London is still by far Europe's priciest business location, but the cost of buying an office, as opposed to leasing one, is now greater in Madrid, Paris, Dublin, Munich, Barcelona, and Stockholm, according to a report issued on Wednesday.
According to real estate services firm Knight Frank, rental yields -- a valuation measure which moves inversely to price and is key for property investors -- have leapt by a full percentage point in London in the last six months as global credit conditions have tightened.
However, commercial property yields have been more static elsewhere in the region.
As a result, the prime office yield for Europe's premier financial hub was at 5 percent, but as low as 4 percent in other European cities.
And yet, London was still the most expensive European city to rent not just prime office space but also well-located distribution warehouse and retail space.
"The yield correction already seen in the UK has yet to be fully evidenced in the other major European centers," said Joe Simpson, Knight Frank's head of international research.

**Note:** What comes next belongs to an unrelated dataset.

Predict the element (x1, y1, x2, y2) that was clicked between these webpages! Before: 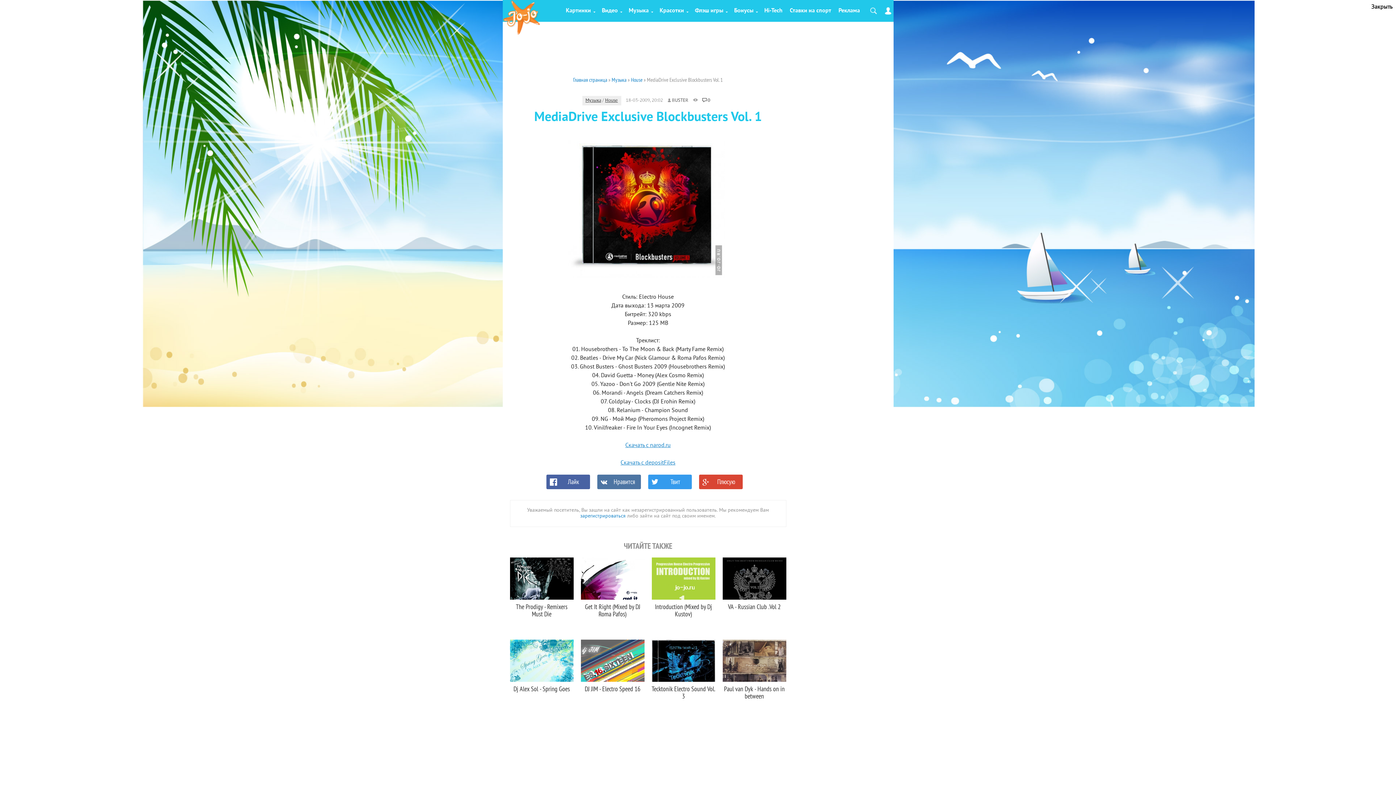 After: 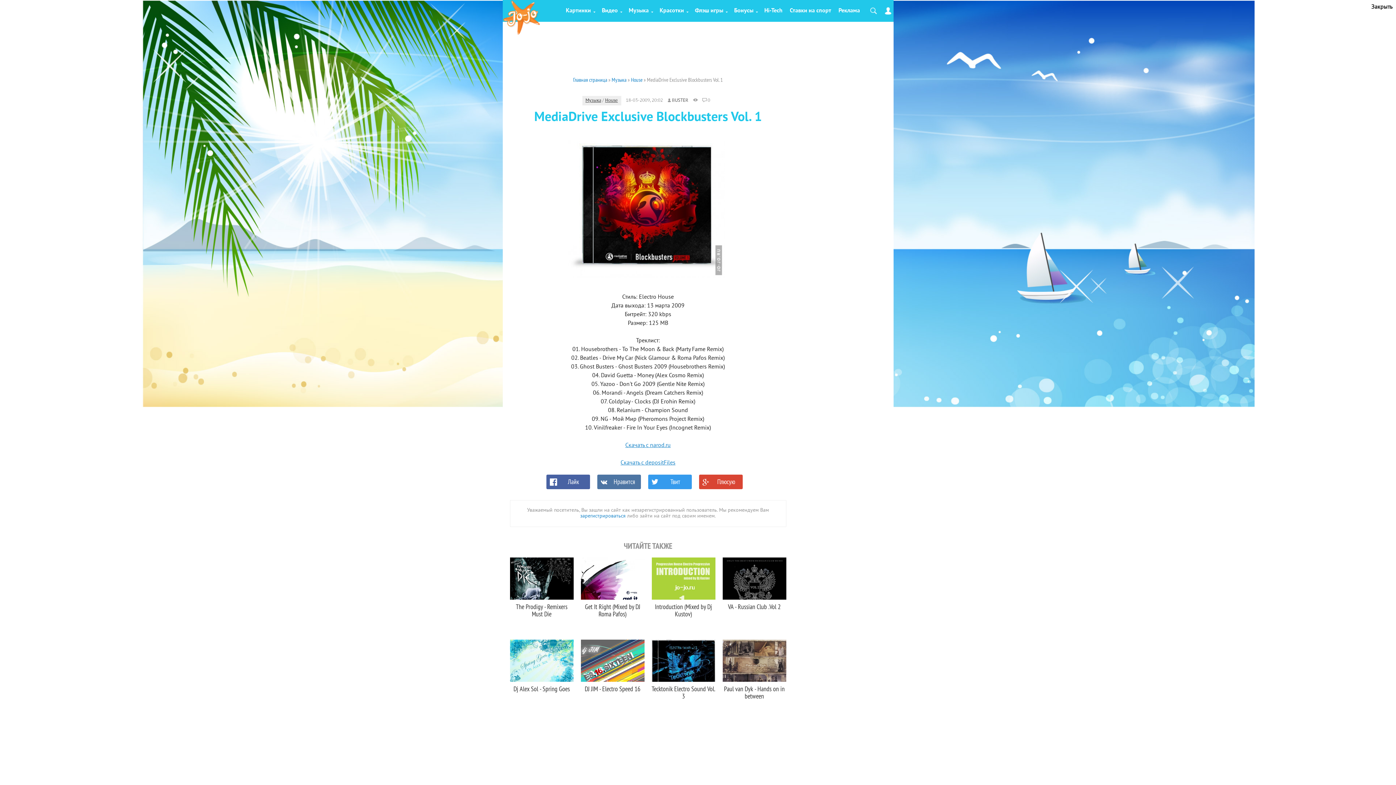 Action: bbox: (702, 97, 710, 103) label: 0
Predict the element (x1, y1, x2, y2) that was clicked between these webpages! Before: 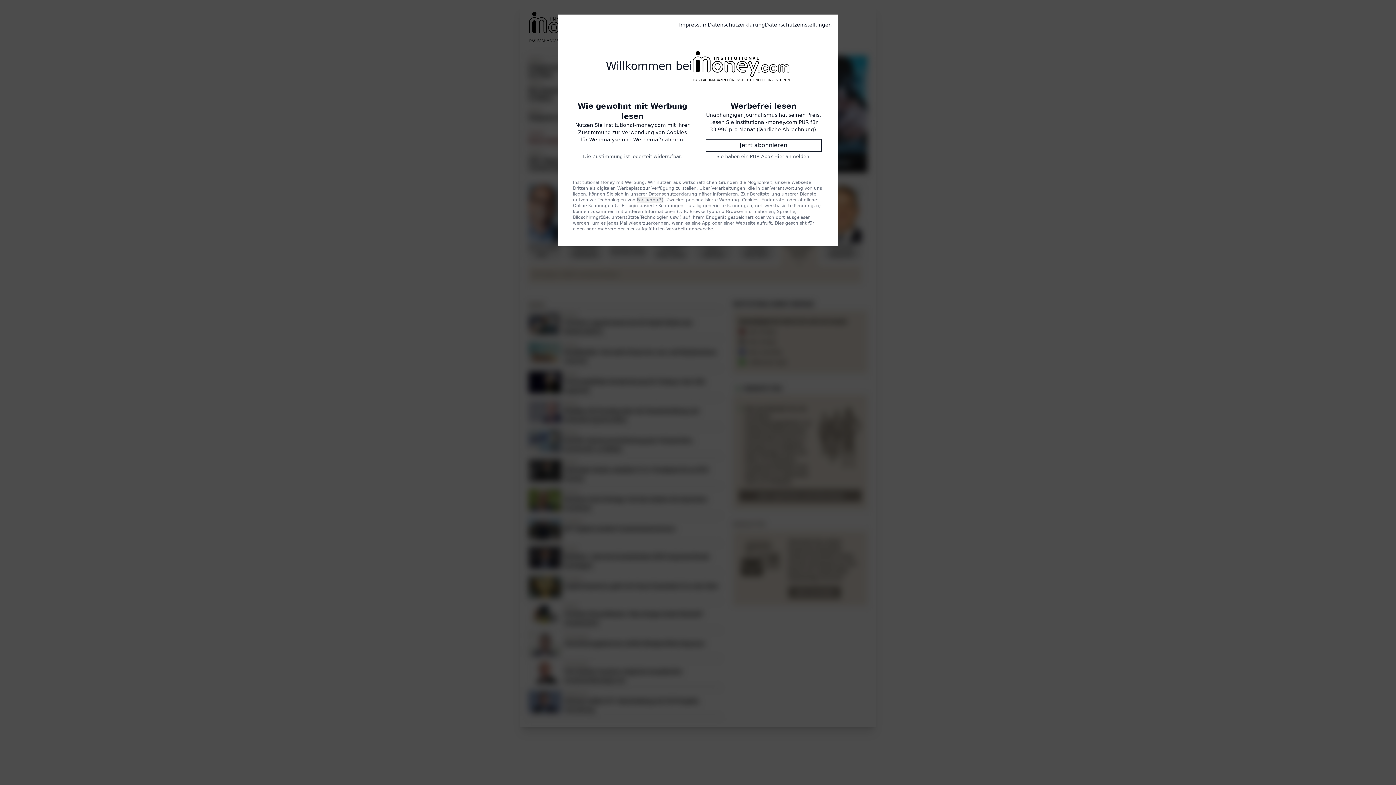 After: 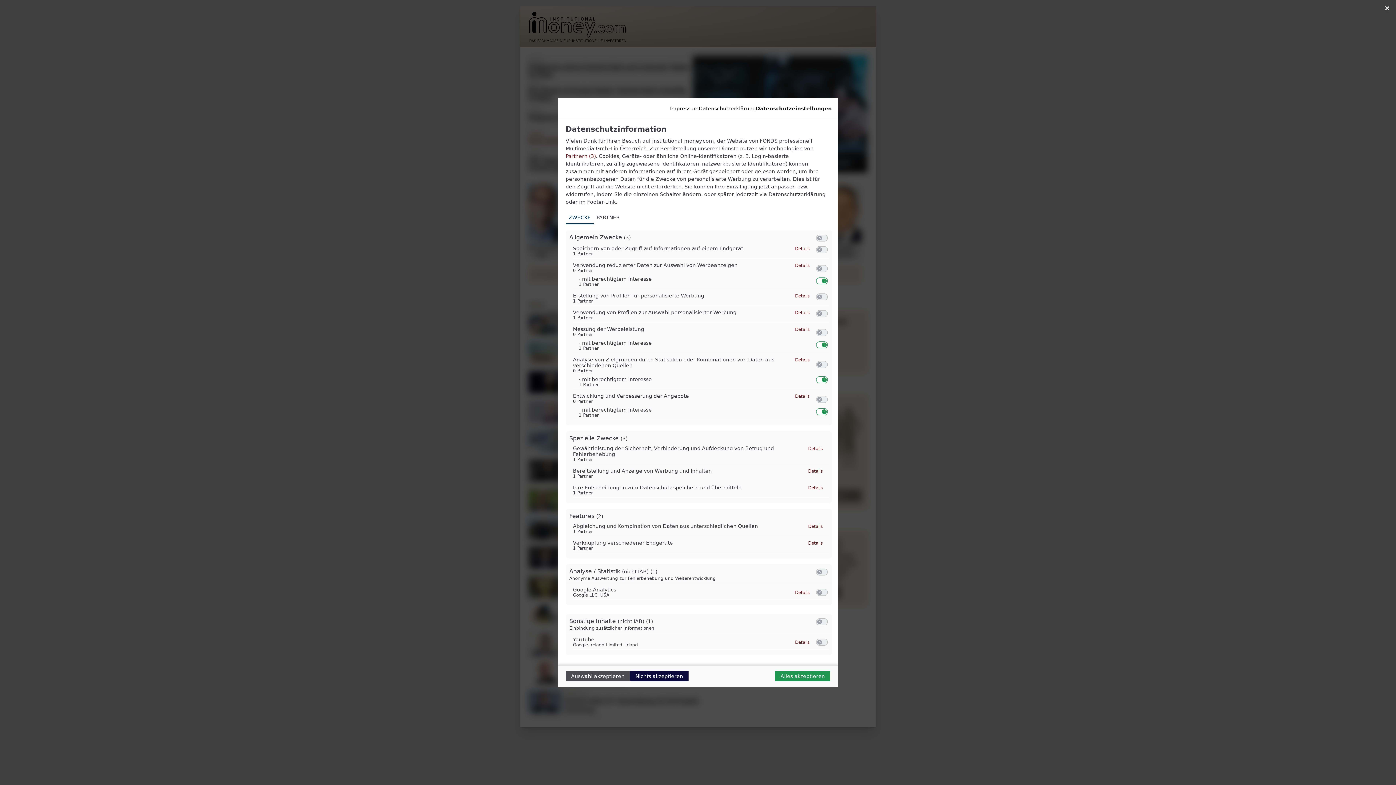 Action: label: Datenschutzeinstellungen bbox: (765, 21, 832, 28)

The fact that has happened without denting London's position at the top of the European rental league was a strong argument in favor of London as an investment destination, he said.
Prime office rents in London's West End stood at 1,607 euros ($2,486) per square meter per year, while prime distribution warehouse rents around London's Heathrow Airport were 212 euros/square meter and retail space in the UK capital's shopping malls was available at 6,427 euros/square meter, Knight Frank said.
Europe's next highest office rents were 1,358 euros per square meter in Moscow's central business district, where a building boom has so far failed to improve availability due to strong demand and where prime yields of 8 percent were still the norm.
Dublin was second in the case of industrial warehouse and retail space but still around 30 percent cheaper than in London.